Charlie: Malik heißt übrigens »König«.
Till: Im Video sehen wir einen Darsteller, ich nehme an Malik, der sich im Rap zu Keemo verwandelt. Der Rapper ist also das Sprachrohr dieses Protagonisten.
Charlie: Das Video fängt mit Aufnahmen einer Wohnblocksiedlung an. Ich nehme mal an, das ist Mannheim. Der knallorangene Titel schiebt sich vor die Linse. Die kantigen, massiven Letter greifen einerseits das Formprinzip der Blocks auf, und erinnern gleichsam an Reklame-Typografie, wie sie auch Barbara Kruger beispielsweise immer wieder verwendet. Die richtige Belichtung wird justiert und eine nostalgische kreisförmige Aufblende eröffnet die Story.
Till: Durch die Blockästhetik und auch durch das schwarz-weiße Bild fühlt man sich direkt an »La Haine« erinnert.
Charlie: Der Film dient häufig als beliebter Bezugsrahmen für Rap-Videos. Zuletzt entwickelte der A$AP Mob im Video zu »Money Man« eine kleine Hommage. Dort tauchte sogar Said Taghmaoui auf, der in »La Haine« eine Hauptrolle spielte. Bei »Malik« finde ich vor allem das Interieur erstmal spannend. Durch die Lampe, den Spiegelschrank oder die Tapete wird die Gegend erzählt.
Till: Die Möbel erinnern stark an die Trends der 1960er-Jahre.
Charlie: Was wiederum an die zwei alten Männer im Video anknüpft. Das Unbehagen in der Siedlung wird hier architektonisch und sozial umrissen.

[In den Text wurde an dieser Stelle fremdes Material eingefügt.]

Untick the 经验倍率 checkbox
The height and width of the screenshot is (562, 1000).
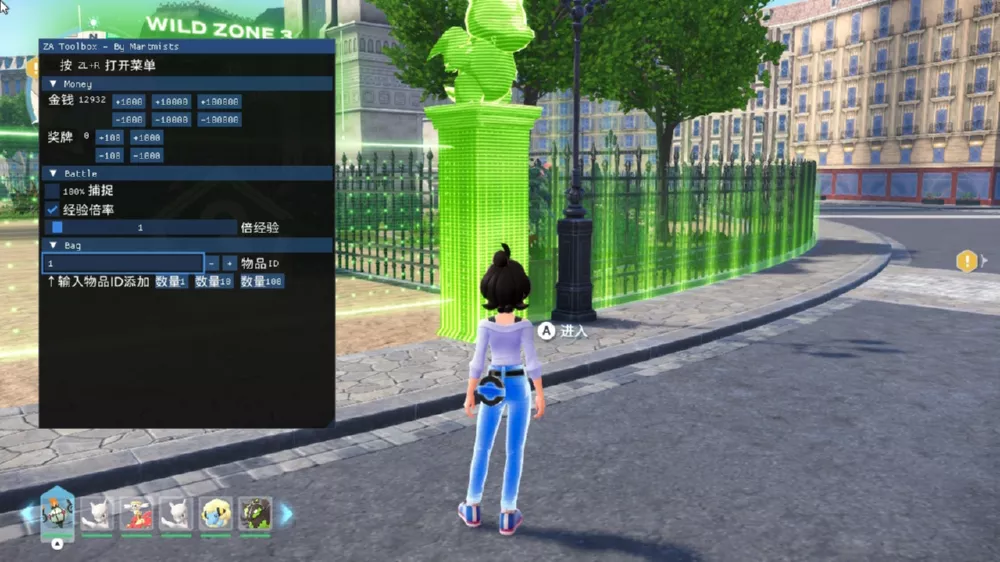click(52, 209)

Till: Da sind wir schon an einem guten Punkt. Für viele Rapper:innen ist die Hood das Zuhause, die Heimat. Denken wir nur an Sidos »Mein Block«. Da kennt er jeden und weiß über alles Bescheid. OG Keemo scheint sich wesentlich weniger wohl zu fühlen. Im Gegenteil: Hier, im Schutzraum sozial benachteiligter Menschen, ist die Bedrohung durch den alten weißen Mann nicht weniger bedrohlich als anderswo. Der übereifrige, sadistische und rassistische Deutsche ist auch hier präsent und drangsaliert die Nachbarschaft.
Charlie: Das steht durchaus im Widerspruch zur Block-Romantisierung. Dann gibt es eine interessante Unterbrechung im Video. Während die Credits schon ablaufen, liegt Keemo vermeintlich tot am Boden. Das Motiv des Hundes kommt dort kurz in Cartoon-Version vor, auf einmal gar nicht mehr bedrohlich. Andererseits haftet der Szene eine gruselige Tendenz an, vielleicht auch weil sich der NSU damals Cartoon-Tiere wie Paulchen Panther angeeignet hat. Danach steht Keemo wieder auf, während die Krähen über ihm kreisen. Das ist ein sehr ausdrucksstarkes Motiv. Natürlich auch, weil es stark an Hitchcocks »The Birds« erinnert.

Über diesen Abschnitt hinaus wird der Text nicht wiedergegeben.